The only way to do this is to write your own long integer that can handle large enough numbers. If you are using C++ the good news is that this is quite a common task so there are already a fair few unlimited precision integer implementations out there.

If you google an appropriate topic you will find lots of code snipets across the web as well as some actual implementations such as BigInt available in SourceForge.

How accurate does your computation need to be? Can you tolerate the imprecision of floating point?

As he needs to calculate occurrence count for each digit, floating point won't work.

To add to newb16's earlier point, do not even multiply the 5's in if possible. Calculate the number of trailing zeroes before hand.

Let fives = n/5; // (rounded down, integer arithmetic)
five2s = fives/5;
five3s = five2s/5; // 125. don't need a five4s, since that would be 625, > 500.
totalFives = fives+five2s+fi ve3s
Then you will have totalFives trailing zeroes.

When multiplying in a number, say i, remove the multiples of 5.
while (i%5 == 0) i /= 5;
Also, keep a 2 count. and don't multiply these in until necessary.
if ((i&1 == 0) && (twoCount < totalFives)) i >>= 1;

I can see you equation works jkmyoung from experiment but you you provided a proof/reason or a link to one?

Do you mean with the multiples of 5, or with the cancelling out with 2's? Or the calculation of the number of trailing zeroes?

As a warning to anshulgupta : Do the problem the simple way first, then optimize.

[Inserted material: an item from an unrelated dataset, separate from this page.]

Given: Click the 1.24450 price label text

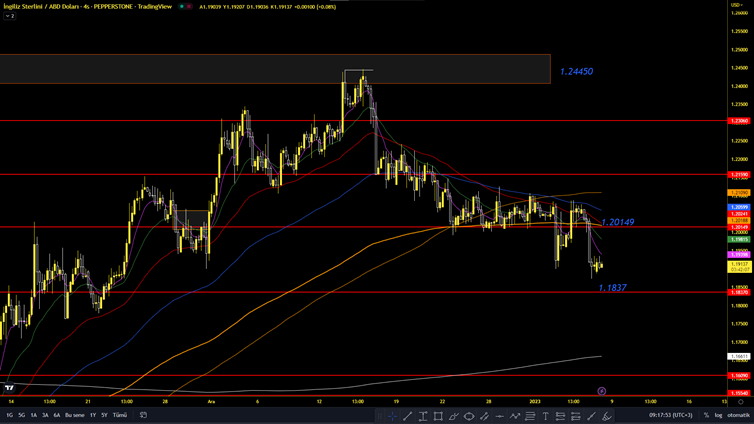Looking at the screenshot, I should click(576, 72).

Note, want one following clarification to the code:
Otherwise you'll constantly be multiplying 2, 3, 4, 1, 2, 3, 4, 1, etc..

Sorry I meant the fives.

Don't know if my explanation will just lead to more confusion.
Prime factorize n!.
1 * 2 * 3 * 4 * 5 * ... * n
= 1 * 2 * 3 * (2*2) * 5 * (3*2) * 7 * (2*2*2) * (3*3) * (2*5) *... * n
Take the first multiple of 5 from each number that has it. (every 5th number)
There will be exactly [fives] of these multiples, where [fives] is calculated above.
= 1 * 2 * 3 * (2*2) * 1 * (3*2) * 7 * (2*2*2) * (3*3) * (2*1) *...

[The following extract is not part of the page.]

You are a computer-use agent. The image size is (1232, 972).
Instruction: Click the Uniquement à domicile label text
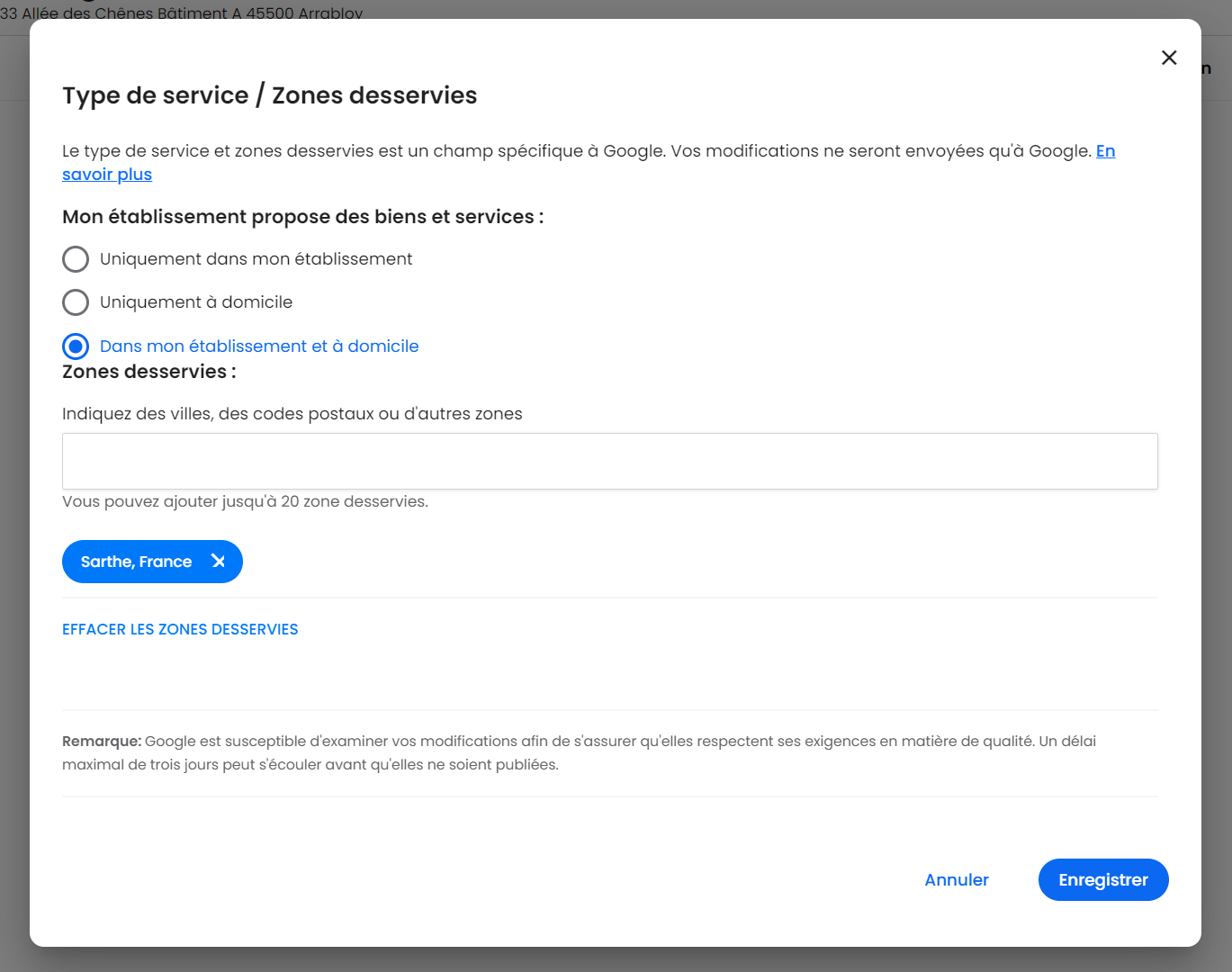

Then take the second multiple of 5 from each number that still has one. (every 25th number still has a multiple of 5)
There will be exactly [five2s] of these.
etc...

Since we are taking a 5 from each factor each time, during each round we can never take a factor of 5 from a number that hasn't had a factor of 5 taken from it in each of the previous rounds; otherwise, the factor of 5 would already have been taken then!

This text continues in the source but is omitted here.